What is Amber?

Amber is a semi precious gem which differs from most others in that it is of vegetable origin. It is usually yellow or orange in colour.

Amber is formed from resin produced in the bark of trees which then fossilizes over time. The two trees which produce the resins which could fossilize into amber are the Kauri pine in New Zealand and the Hymenaea in East Africa and South and Central America. The resin hardens and becomes incorporated into the soil and sediments. The forming Amber then undergoes a process called polymerization. This process can take millions of years until the resultant Amber is formed and often transported by rivers to be found in places other than those where it originally formed.


The name Amber derives from the Arabians who called it ‘Anbar’. It has also been named, ‘Gold of the North, Stone of Victory, Sun Stone and Adornment of the Daughters of Rome.

The Greeks gave it the name ‘Electrum’ (sun made) and this gave rise to the word ‘electricity’ as Amber was found to produce an electromagnetic charge when rubbed.

Amber was considered by the Romans and Greeks to have magical and healing properties and so was used to treat asthma, rheumatism and digestive problems. It was thought that Amber brought good luck and protected against enemies and sickness and witchcraft. Hippocrates stated that Amber helped in the treatment of delirium and over the centuries the perceived healing powers of Amber have included epilepsy, the plague, jaundice, kidney and gall bladder complaints. It has also been thought to act as an aphrodisiac and also to accelerate birth.

Mohammed felt that prayer beads should be made of Amber and more recently, Martin Luther carried amber with him as a protection against kidney stones.


As Amber is comparatively soft, it should be treated carefully. Contact with hard objects should be avoided as should contact with any chemicals such as perfume or hairspray. It should also be kept away from household cleaners. Amber scratches easily and so should be kept in a soft bag which is not airtight as it needs to ‘breathe’.

Amber can be cleaned in soap and warm (not hot) water and then polished dry with a cloth.

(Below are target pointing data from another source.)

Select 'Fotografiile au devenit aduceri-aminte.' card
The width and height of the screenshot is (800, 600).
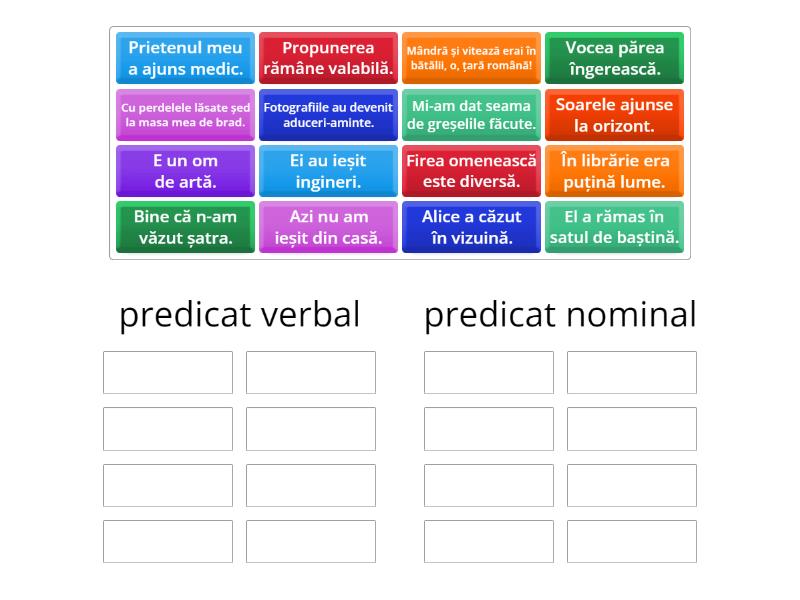point(328,114)
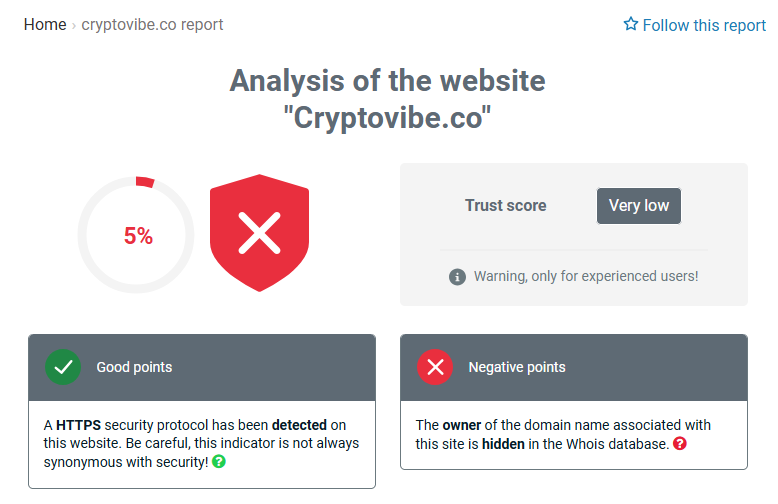Click the cryptovibe.co report breadcrumb

(x=152, y=24)
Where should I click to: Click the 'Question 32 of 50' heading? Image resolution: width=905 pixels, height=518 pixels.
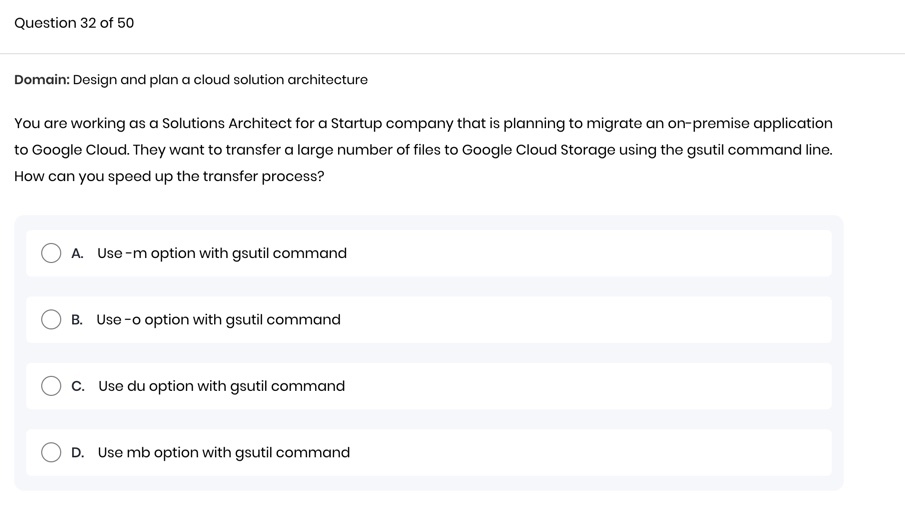coord(74,23)
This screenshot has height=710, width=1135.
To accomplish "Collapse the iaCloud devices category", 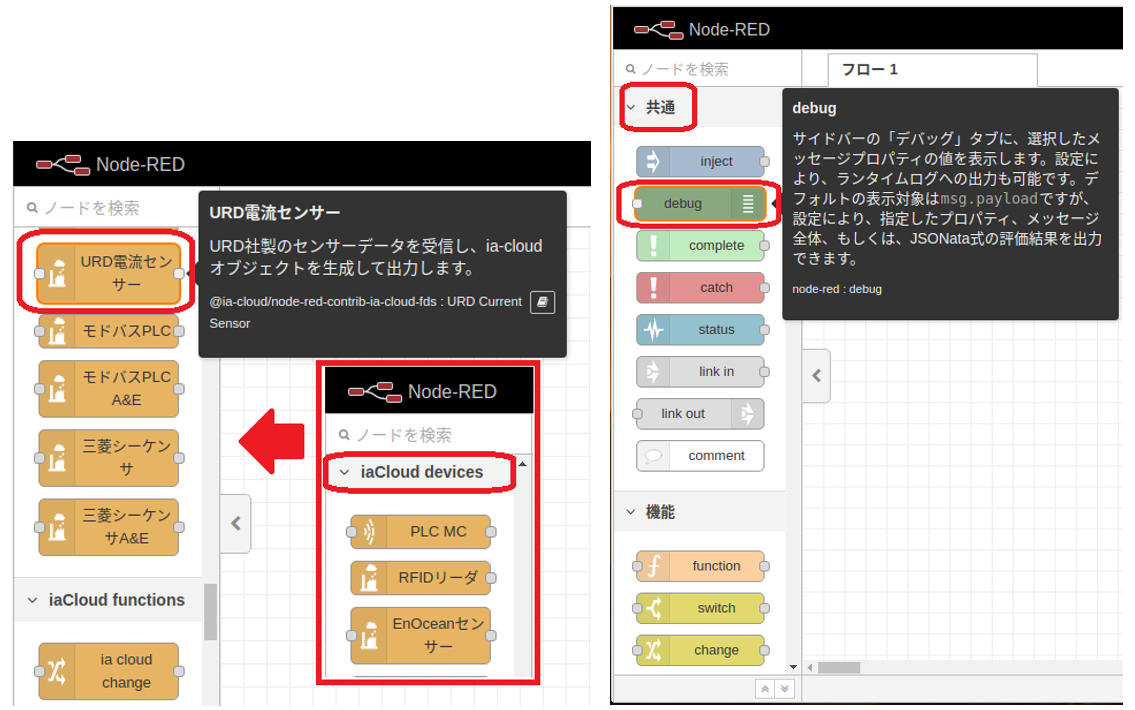I will (x=345, y=472).
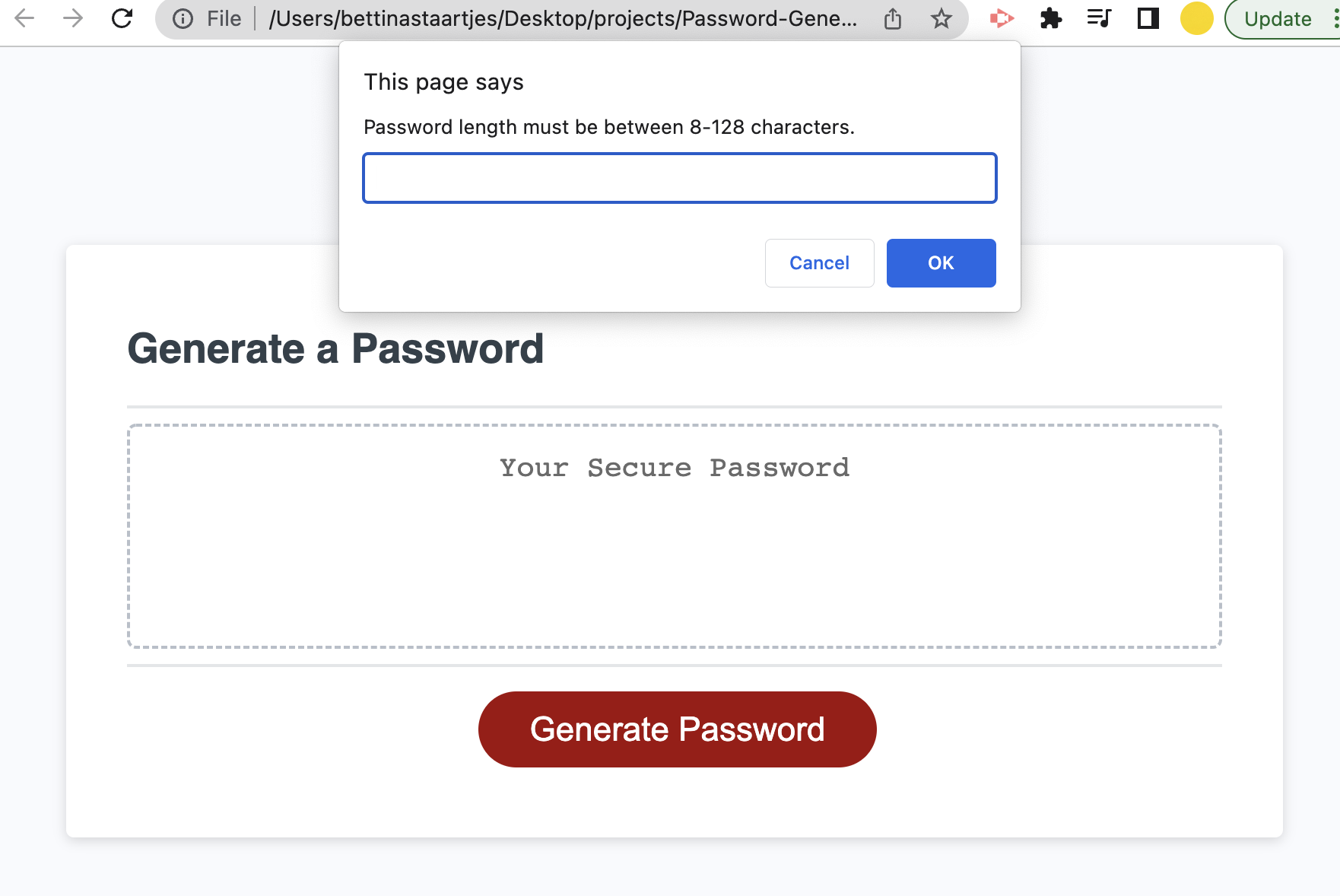Image resolution: width=1340 pixels, height=896 pixels.
Task: Open the yellow profile avatar
Action: tap(1196, 19)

If the Amber is old and has lost its lustre, this can sometimes be restored by using olive oil on a soft cloth

Caring for Amber (Summary)

    •    Avoid contact with chemicals or hard objects
    •    Wash in soap and warm water
    •    Polish dry
    •    Keep in soft fabric bag


    Amber is described as ‘an amorphous, polymeric glass’. Amber consists of about 79% carbon, 10% hydrogen and 11% oxygen as well as a small amount of sulphur. It is not a hard substance (similar to a fingernail) and measuring 2 on the    scale and the specific gravity at 1.04 -1.10 is only slightly more than that of water.

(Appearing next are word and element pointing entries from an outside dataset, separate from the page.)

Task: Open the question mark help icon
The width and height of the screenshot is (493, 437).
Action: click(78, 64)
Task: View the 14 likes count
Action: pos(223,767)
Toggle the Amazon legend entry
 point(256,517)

    Amber tends not to melt under extreme heat but rather to turn black and burn. Amber will produce static electricity if rubbed and is warm to the touch.

    Amber is distinguished by features which are only found in Amber and not in other stones. Circular, radial cracks are found in modern amber and Baltic amber can contain hairs from the flowers of oak trees as well as insects.

    There are different types of Amber – all showing different colours – i.e., Burmese Amber is dark orange or red; Lebanese Amber is yellow; Sicilian Amber is orange, red or sometimes green, blue or black;  Chinese Amber is transparent, orange or red  and Borneo Amber is very dark red.

    Genuine Amber can be identified in several ways including the salt water test where Amber will float when other substances will sink.